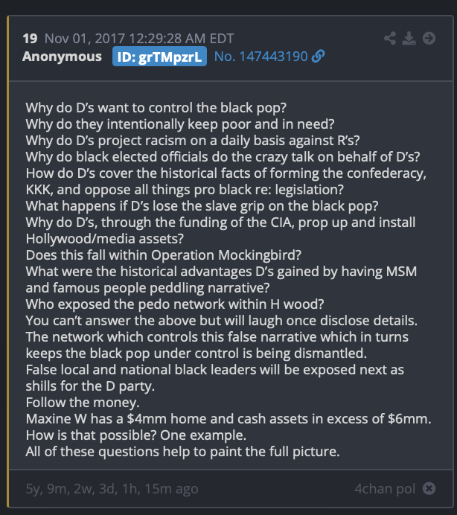Click the post number 19

(x=30, y=39)
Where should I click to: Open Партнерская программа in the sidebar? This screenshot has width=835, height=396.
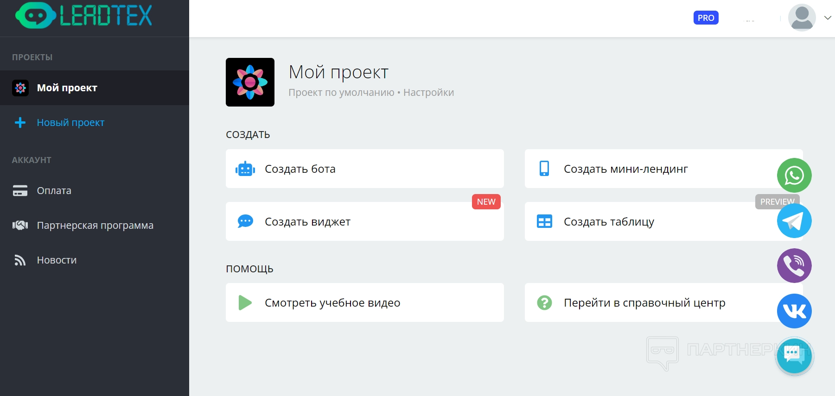pyautogui.click(x=95, y=226)
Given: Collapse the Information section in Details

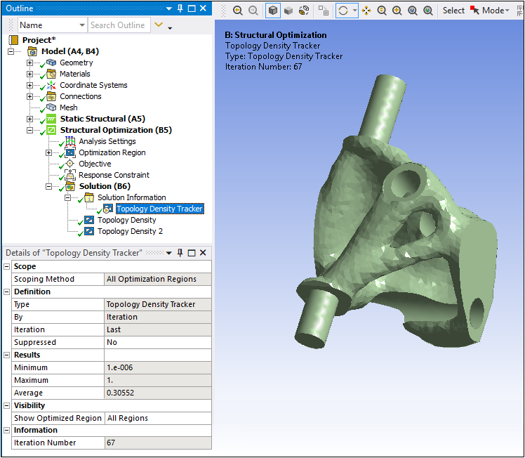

|---|

• EXERCISE INSTRUCTIONS: Set down word for word, from the line that contains "Where should I" to the end of the listing above, every line and no picture.

• ANSWER AREA:
Where should I click to: Open Партнерская программа in the sidebar? This screenshot has width=835, height=396.
pyautogui.click(x=95, y=226)
Given: Collapse the Information section in Details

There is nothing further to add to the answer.